___ Supplied text
Cheese lover who also loves pumpkin? You won’t want to miss this creamy, cheesy, out-of-this-world delicious Baked Pumpkin Mac and Cheese!
Pumpkin mac and cheese is a delicious twist on the classic comfort food, combining creamy macaroni and cheese with the rich and earthy flavors of pumpkin puree.
In this recipe you will learn how to make a roux to form a creme-de-la-creme pumpkin infused cheese sauce and how to perfectly bake mac and cheese with a top cheese layer every time.
Mac and cheese is an all-time favorite for me. Partly because of the nostalgia a piping bowl of creamy, cheese mac brings, but also because I am just utterly in love with cheese!
However, as an environmental scientist, I do try to reduce my cheese consumption as much as I can. This means when I do eat cheese, I go ALL OUT!
Green tip: Industrial dairy production has a huge impact on the environment, especially because of the amount of land it takes to sustain and its high amount of greenhouse gas emissions. Reducing your dairy consumption is one great way to reduce your ecological footprint.
______
**Description of the task:** Copy the pumpkin mac and cheese text above word for word, in full.
___ Recorded information
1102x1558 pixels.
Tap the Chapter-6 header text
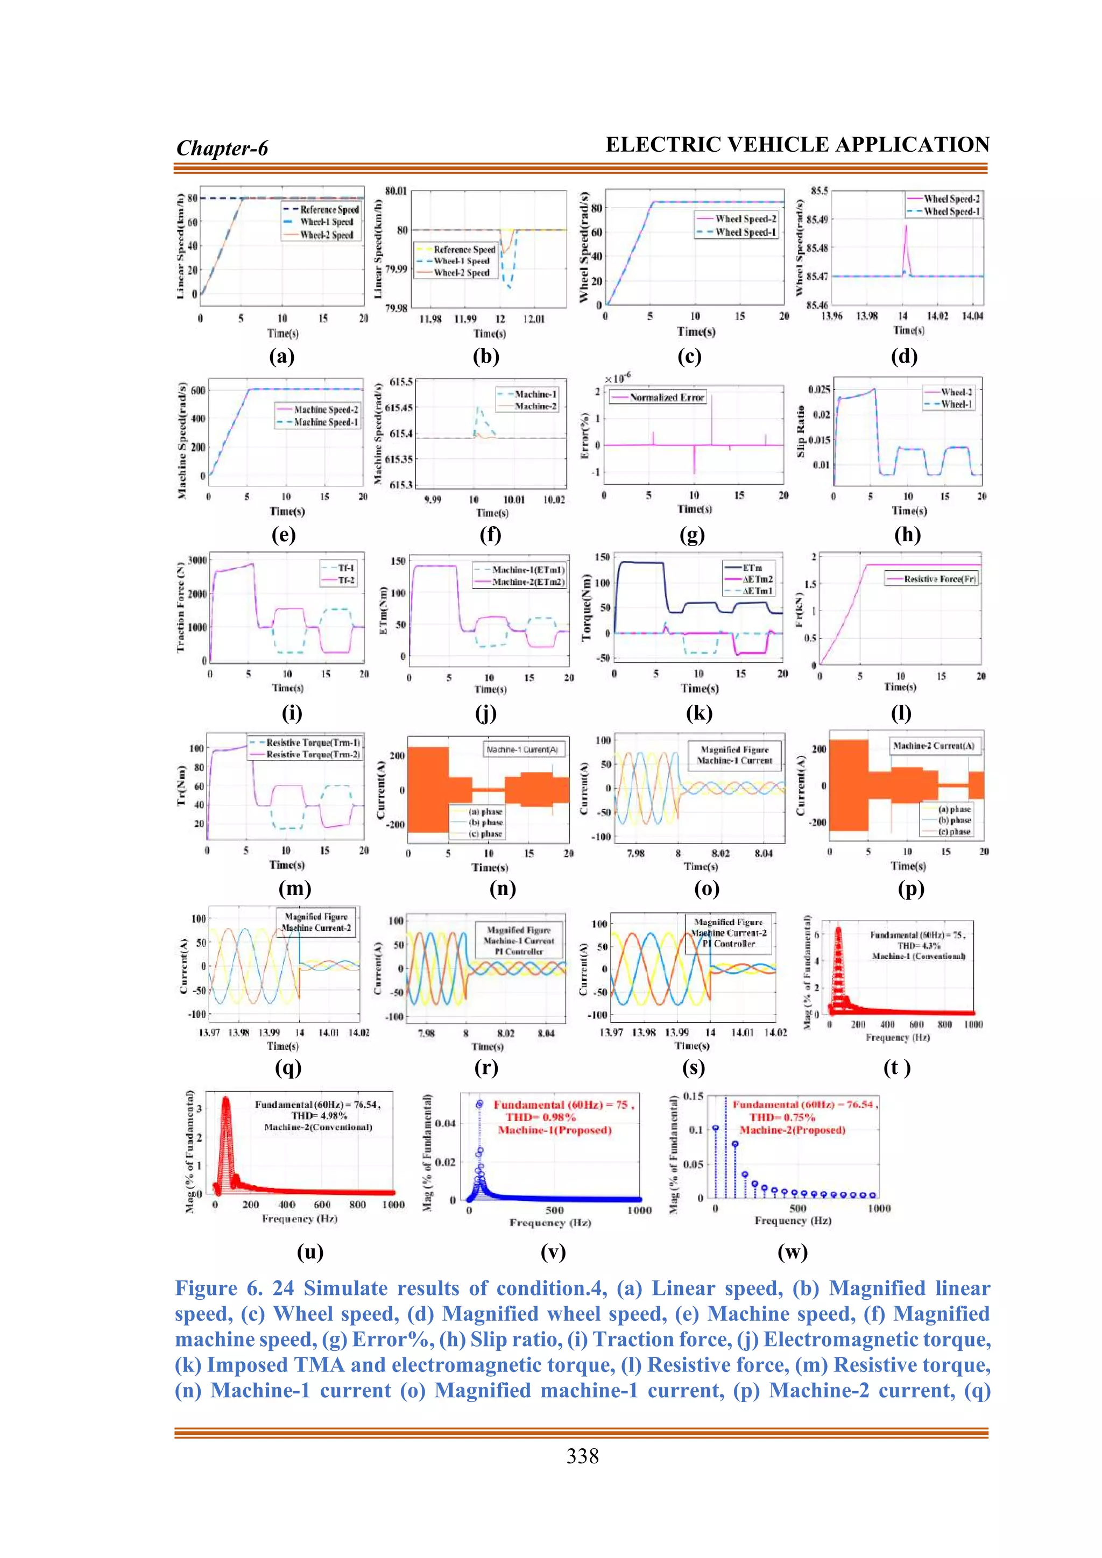pyautogui.click(x=222, y=148)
______
**Solution to this exercise:**
Cheese lover who also loves pumpkin? You won’t want to miss this creamy, cheesy, out-of-this-world delicious Baked Pumpkin Mac and Cheese!
Pumpkin mac and cheese is a delicious twist on the classic comfort food, combining creamy macaroni and cheese with the rich and earthy flavors of pumpkin puree.
In this recipe you will learn how to make a roux to form a creme-de-la-creme pumpkin infused cheese sauce and how to perfectly bake mac and cheese with a top cheese layer every time.
Mac and cheese is an all-time favorite for me. Partly because of the nostalgia a piping bowl of creamy, cheese mac brings, but also because I am just utterly in love with cheese!
However, as an environmental scientist, I do try to reduce my cheese consumption as much as I can. This means when I do eat cheese, I go ALL OUT!
Green tip: Industrial dairy production has a huge impact on the environment, especially because of the amount of land it takes to sustain and its high amount of greenhouse gas emissions. Reducing your dairy consumption is one great way to reduce your ecological footprint.